This article is more than 1 year old
Miliband retains Labour line on DNA and CCTV
But criticises party's civil liberty blunders
The new Labour leader has expressed support for DNA in policing and the role of CCTV, while criticising the party's 'casual' attitude towards civil liberties.
Ed Miliband, giving his first speech to the Labour party conference on 28 September 2010, said of civil liberties, "too often we seemed casual about them.
"I won't let the Tories or the Liberals take ownership of the British tradition of liberty," he said. "I want our party to reclaim that tradition."
As examples of a casual attitude, Miliband mentioned as examples Tony Blair's plans for 90 days' detention without crime – which were blocked by Parliament – and the "broad use" of anti-terrorism laws.
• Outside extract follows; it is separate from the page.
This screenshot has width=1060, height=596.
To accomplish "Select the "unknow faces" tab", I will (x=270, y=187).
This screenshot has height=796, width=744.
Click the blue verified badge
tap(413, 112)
But he added: "They just undermined the important things we did like CCTV and DNA testing." Elements of such measures were also criticised by civil liberties campaigners, and the coalition government plans to make changes to policy on both.
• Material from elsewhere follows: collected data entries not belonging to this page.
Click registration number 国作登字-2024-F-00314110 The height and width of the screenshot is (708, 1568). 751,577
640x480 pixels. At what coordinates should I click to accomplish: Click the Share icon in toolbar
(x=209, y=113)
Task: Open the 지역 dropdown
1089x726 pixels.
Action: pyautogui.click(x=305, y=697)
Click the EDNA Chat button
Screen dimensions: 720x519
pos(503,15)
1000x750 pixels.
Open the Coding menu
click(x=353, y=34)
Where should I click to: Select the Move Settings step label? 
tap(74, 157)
Under the previous government, the Home Office provided hundreds of millions of pounds to support the installation of CCTV cameras. It also allowed the retention of DNA profiles of people who were arrested but not convicted of a crime.
Miliband did not mention identity cards, which are currently in the process of being abolished by the coalition government. However, in an article for Guardian.co.uk during the leadership race, he wrote: "The argument is being won that on issues like ID cards and stop-and-search we became too casual about the liberties of individuals."